Please help raise awareness. In Alabama you cannot appoint your own guardian/conservator. This results in warehousing of the elderly is what is akin to concrete block chicken houses!
My dear mother, La Faye S. Lynch, has been warehoused in a Montgomery, Alabama nursing home. She has been confined to a small concrete block room until the day she dies, this done via order of Judge Reese McKinney, Jr., the same judge who was on the Board of Directors of Jackson Hospital when it was recommended that she enter Crowne nursing home for a period of rehabilitation.
When I learned that my dear mother was not under the care of a geriatrics specialist nor receiving the best physical therapy possible, I arranged to have her transferred to Tyson nursing home. However, administrators at Crowne asked the judge to stop this transfer. Power and control was then taken over my mother by the State of Alabama that she could be milked by the system for all her income and benefits. This would be well over $250,000.00 in five years time -- an income than those in power and control over my dear mother are not using in her best interest since she is not under the care of a geriatrics specialist or her private physician who is a specialist in internal medicine.

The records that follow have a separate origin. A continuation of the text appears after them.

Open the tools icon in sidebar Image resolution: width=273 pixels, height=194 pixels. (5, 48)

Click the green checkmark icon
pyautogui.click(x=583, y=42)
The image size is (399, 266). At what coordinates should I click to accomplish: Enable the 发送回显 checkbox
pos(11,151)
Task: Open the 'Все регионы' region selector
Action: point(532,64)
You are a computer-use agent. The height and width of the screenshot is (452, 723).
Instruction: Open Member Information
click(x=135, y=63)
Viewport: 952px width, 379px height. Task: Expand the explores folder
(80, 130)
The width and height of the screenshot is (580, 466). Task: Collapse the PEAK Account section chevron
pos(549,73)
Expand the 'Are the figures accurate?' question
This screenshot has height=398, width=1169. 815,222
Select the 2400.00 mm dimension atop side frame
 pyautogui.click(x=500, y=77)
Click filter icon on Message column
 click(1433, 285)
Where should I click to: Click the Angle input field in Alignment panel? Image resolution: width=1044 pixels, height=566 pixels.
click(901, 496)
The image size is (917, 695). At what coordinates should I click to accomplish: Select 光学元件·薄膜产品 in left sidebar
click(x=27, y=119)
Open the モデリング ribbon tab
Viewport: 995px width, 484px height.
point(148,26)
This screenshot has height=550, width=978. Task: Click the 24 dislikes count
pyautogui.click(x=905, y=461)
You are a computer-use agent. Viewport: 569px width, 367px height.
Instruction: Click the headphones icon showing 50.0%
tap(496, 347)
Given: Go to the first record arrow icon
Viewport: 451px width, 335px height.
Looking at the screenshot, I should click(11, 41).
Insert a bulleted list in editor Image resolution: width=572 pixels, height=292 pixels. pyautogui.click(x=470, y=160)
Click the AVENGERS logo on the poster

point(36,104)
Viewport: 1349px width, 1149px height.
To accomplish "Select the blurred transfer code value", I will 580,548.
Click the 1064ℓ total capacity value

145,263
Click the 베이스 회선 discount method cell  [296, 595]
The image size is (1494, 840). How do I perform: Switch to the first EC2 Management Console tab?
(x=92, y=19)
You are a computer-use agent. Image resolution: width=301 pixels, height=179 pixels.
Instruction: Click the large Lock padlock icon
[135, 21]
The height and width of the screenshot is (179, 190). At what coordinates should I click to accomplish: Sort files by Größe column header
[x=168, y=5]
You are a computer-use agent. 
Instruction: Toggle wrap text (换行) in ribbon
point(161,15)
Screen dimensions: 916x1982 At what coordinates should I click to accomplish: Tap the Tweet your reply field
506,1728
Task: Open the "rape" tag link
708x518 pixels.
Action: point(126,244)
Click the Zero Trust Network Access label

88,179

This is a terrible form of corruption and represents exploitation of the elderly who cannot speak for themselves. The judges and lawyers involved as well as the nursing home ends up profiting from this form of exploitation of the elderly. The law in Alabama needs to be changed so that everyone can appoint their own guardian/conservator.
When you take love out of the equation corruption is the result. In my dear mother's case she had loving and caring family members who were perfectly capable of making sound and reasonable decisions with respect to the administration of her health care and welfare. Because the probate court of Montgomery County did not act in my mother's best interest, did not follow her wishes and desires, and hence participated in the destruction of my mother's family, it is right and proper that this abuse and exploitation of the elderly be exposed for what it is, akin to the warehousing of the elderly like chickens!
The harsh reality of this situation is that love has been taken out of the equation by the corrupt court and for-profit nursing home. As a consequence, instead of getting the best care that my mother can afford, she is getting inferior treatment and is being treated like an animal, like a chicken, confined to a small, noisy, concrete block room that is no better than how many chickens are kept.
After having seen how my dear mother was treated, any reasonable, responsible and loving son would certainly have arranged to have her transferred to the best care facility that could be found. That is exactly what I attempted to do. Yet I was prevented from doing this by a corrupt system that simply did not want to lose the income it would receive by taking power and control over my dear mother and her estate.
As a result of trying to provide the best care for my dear mother, I was sued by the vary lawyers the court appointed to be my mother's guardian/conservator; when, in fact, she had recommended me for that duty. This is about as corrupt as you can get. It resulted in loss of property and cause me great hurt, harm and emotional distress. How can such a system exist and be called justice or the proper way to care for the elderly or their loving families?
Simply put, the State of Alabama is treating its elderly like chickens, warehousing them for profit! I would like to ask anyone who can help please do whatever you can to change how the elderly are treated in Alabama. This may mean working to change the law so everyone can appoint their own guardian/conservator. Or if you like you may support my efforts to raise awareness and expose corruption. Unless we all act now to secure the future of the elderly in Alabama from corruption, we will all end up as chickens warehoused in concrete block chicken houses, were we will rot away until the day we die!